Devotional Reading: Leviticus 23:33-42
Lesson Scripture: Nehemiah 8:13-18
Lesson Aims: To acknowledge how God’s Word touches willing hearts; to recognize that God continues to do for us what He did for Israel; and to deepen our commitment to Him.
Background: Nehemiah, Artaxerxes’ cupbearer and trusted friend, received word that the Jews in Jerusalem were in great danger because the wall had not been repaired since the Babylonians destroyed parts of it. He mourned for his people and fasted and prayed (July 21st lesson) about the situation. He asked for a leave of absence, which the king granted, in 444 BC.
Official letters and a military escort were provided to ensure a safe journey. After his arrival, a night inspection of the wall was made. Then he identified himself to the priests, nobles and other officials. He declared God’s call for the mission and told them that the king supported the project.
The officials were committed to repairing the wall. At that point, the Jews’ enemies surfaced — Sanballat (san BAL uht), Tobiah (toh BIGH uh) and Geshem (GESH ehm). See 2:19. Nehemiah organized the community and work began (chapter 3). The opposition mounted a campaign of ridicule (bullying) to stop them. When that failed, a threat on the workers’ lives was issued. A plan was developed and implemented (chapter 4). The poor were experiencing difficulty trying to do their share due to heavy Persian taxes and high interest rates on loans. Quickly, Nehemiah fixed the problem and the work continued (chapter 5).

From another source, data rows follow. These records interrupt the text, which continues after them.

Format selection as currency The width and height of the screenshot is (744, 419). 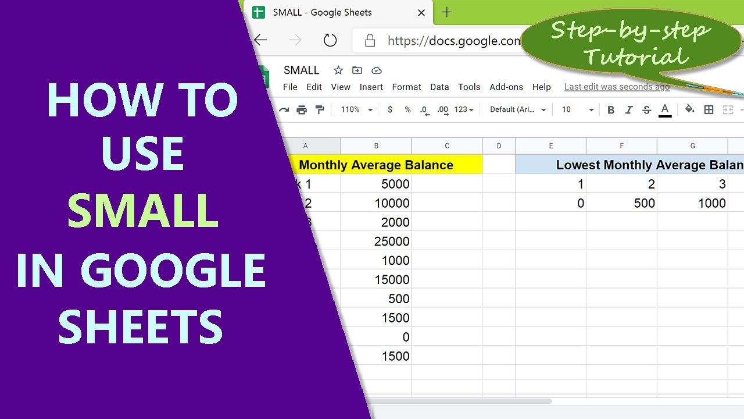390,109
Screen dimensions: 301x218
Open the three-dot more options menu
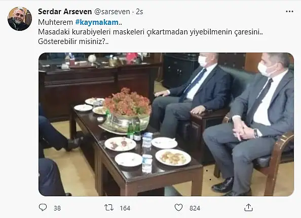289,12
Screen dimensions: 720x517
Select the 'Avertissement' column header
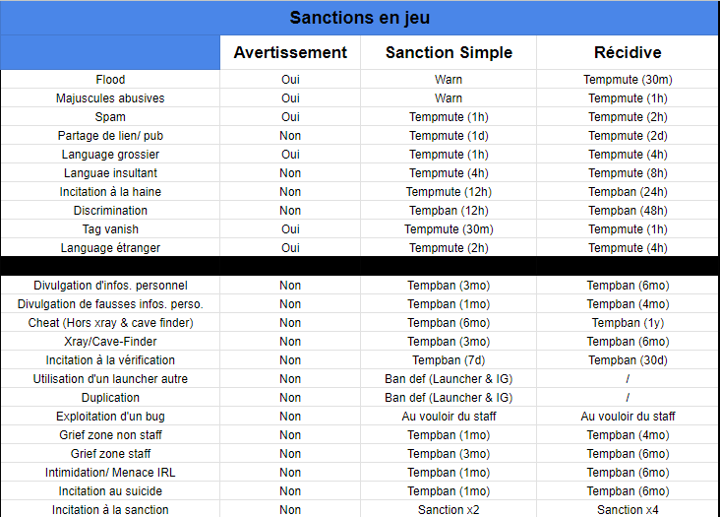290,52
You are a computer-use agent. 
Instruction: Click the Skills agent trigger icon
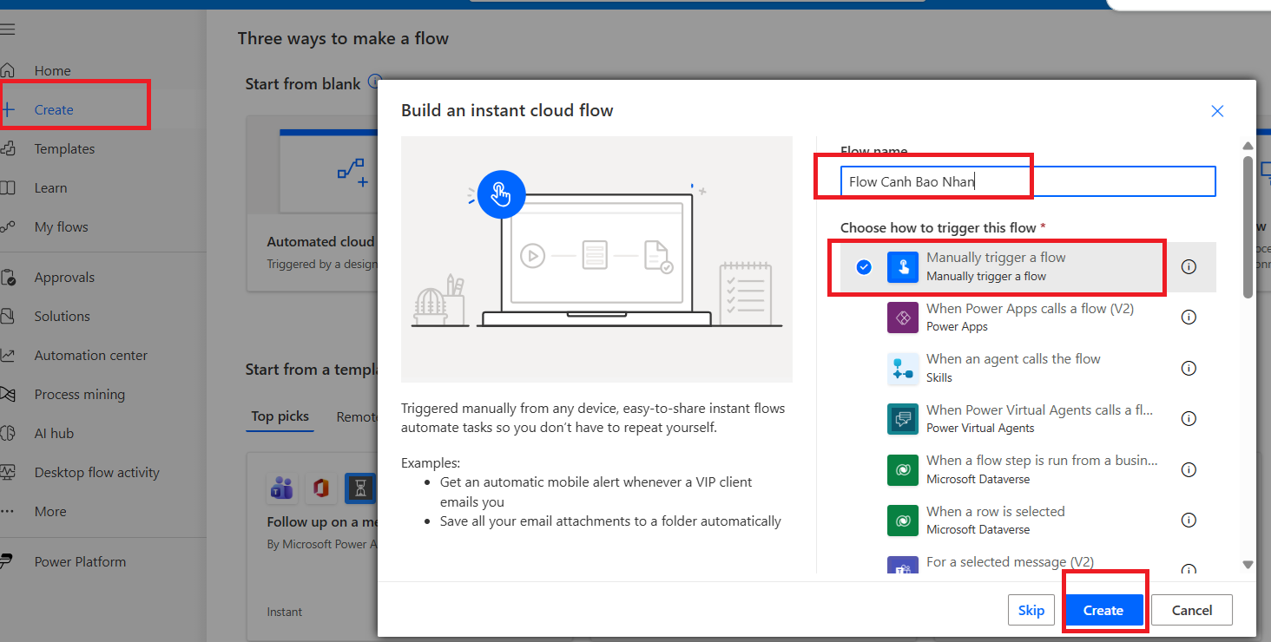click(x=902, y=369)
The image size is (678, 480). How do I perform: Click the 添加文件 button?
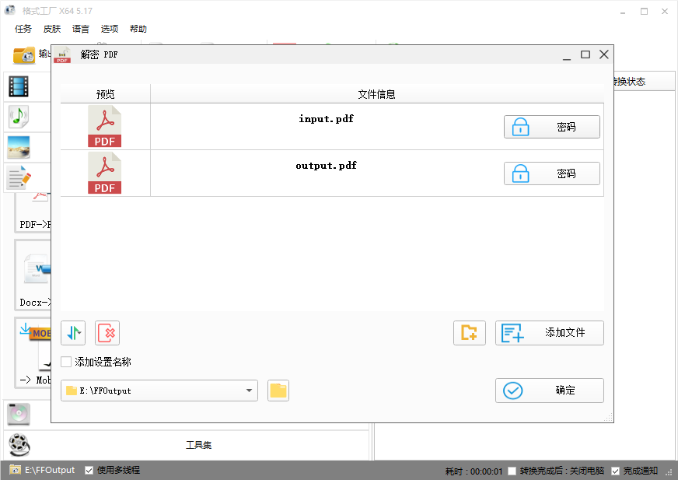pos(550,332)
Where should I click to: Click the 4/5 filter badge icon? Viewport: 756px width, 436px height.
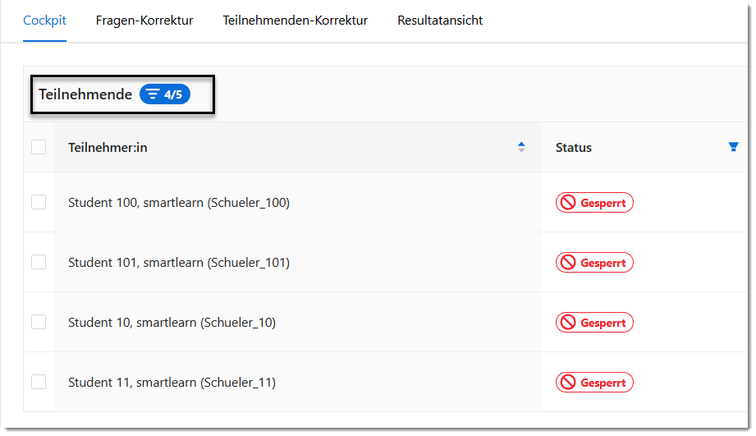coord(164,94)
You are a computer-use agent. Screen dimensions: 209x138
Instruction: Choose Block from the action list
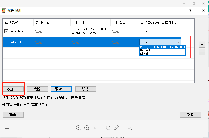(144, 54)
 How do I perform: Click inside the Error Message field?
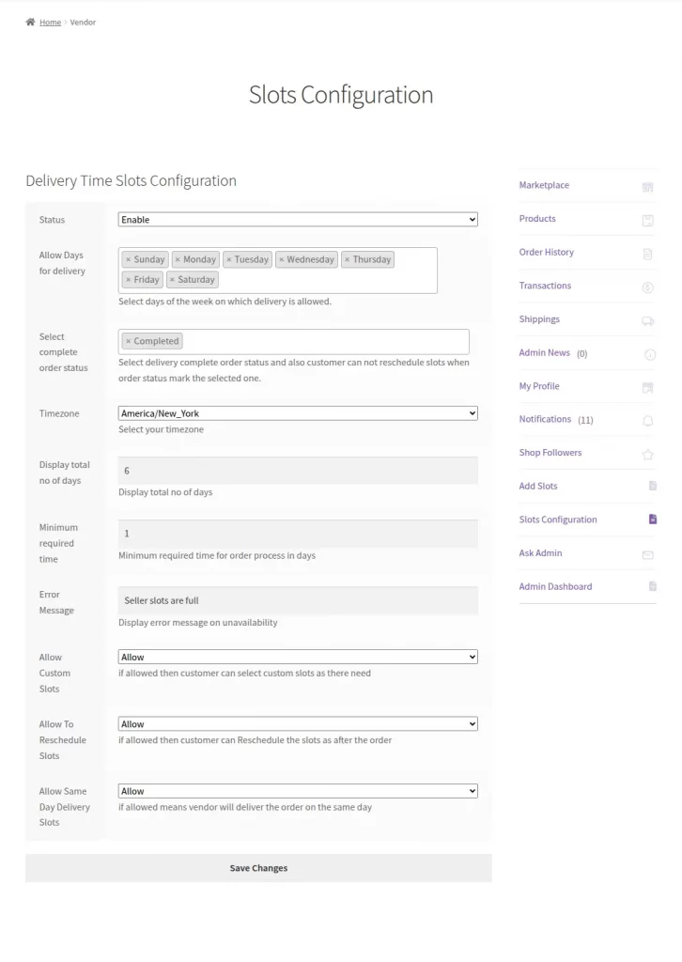coord(297,600)
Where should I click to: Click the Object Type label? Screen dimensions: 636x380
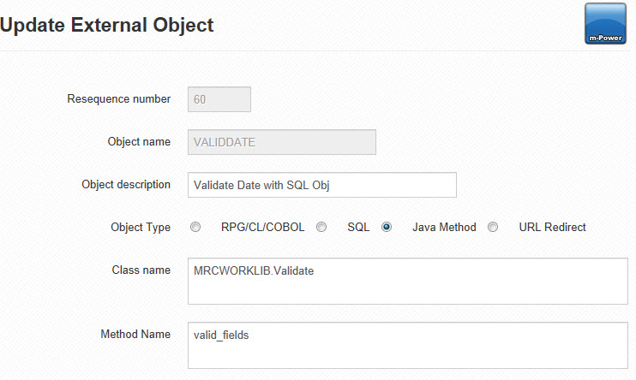click(141, 228)
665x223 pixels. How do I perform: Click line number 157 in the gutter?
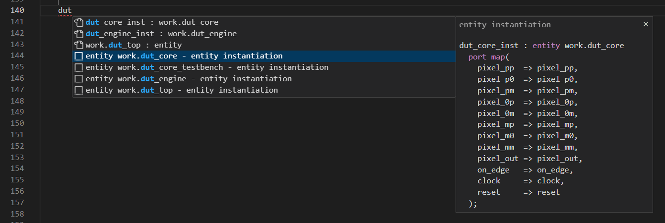tap(17, 202)
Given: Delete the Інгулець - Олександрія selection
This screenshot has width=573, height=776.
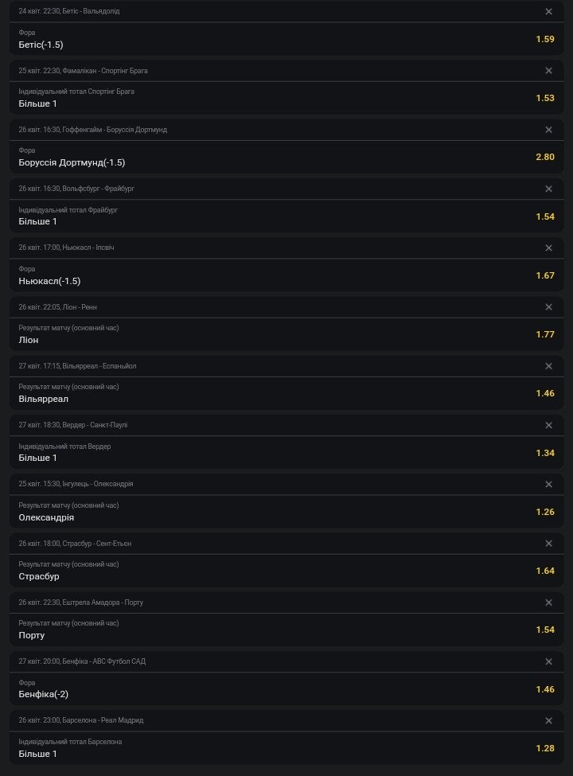Looking at the screenshot, I should tap(548, 484).
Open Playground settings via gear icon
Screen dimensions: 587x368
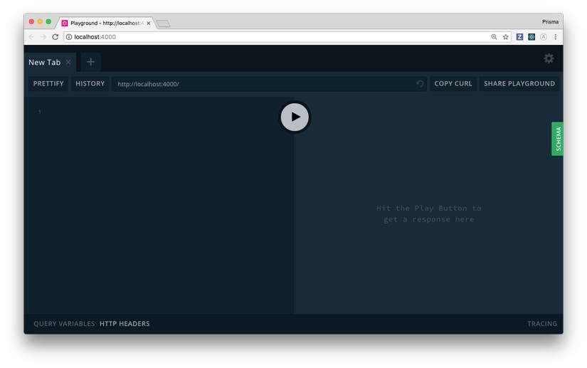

The opposition recognized that Nehemiah was the problem; He had to be stopped — get rid of him, problem solved. Nehemiah avoided all of their traps, ignored their threats and refused to hide in the Temple (chapter 6). Fifty-two days after the work began, the wall was completely repaired! Chapter 7 recorded the genealogies of the returnees. Three groups of returnees along with the remnant that was left numbered 50,000. The Temple had been rebuilt and the wall secured, now it was time to give thanks.
Lesson: On the first day of the seventh month (Tishri — late September early October), Ezra, the priest brings out the Law for all to hear. Facing the Water Gate, he reads from daybreak to noon. The people stand and listen attentively (8:3,5). The rabbis will incorporate this practice when the Torah is read in the congregation. The Eastern (Greek) Orthodox churches continue this today. Some Protestant churches have recently initiated this in their worship.
It is the responsibility of the Levites to translate and explain the Scripture because most of the people spoke Aramaic, not Hebrew. Nehemiah and Ezra encourage them to dry their tears and rejoice because God has been good to them. They are to eat the choice food and drink sweet drinks. On the second day, they hear the passage about the Feast of Tabernacles (Booths). They prepare enthusiastically! This feast had not been observed since the days of Joshua, son of Nun. Each day Ezra read from the Book of the Law.
Mentioned first in Exodus 23:14-17, Leviticus gave specific instructions for the seven day observance. Also known as the Feast of Ingathering, it commemorates the harvest and memorializes the journey from Egypt to Canaan.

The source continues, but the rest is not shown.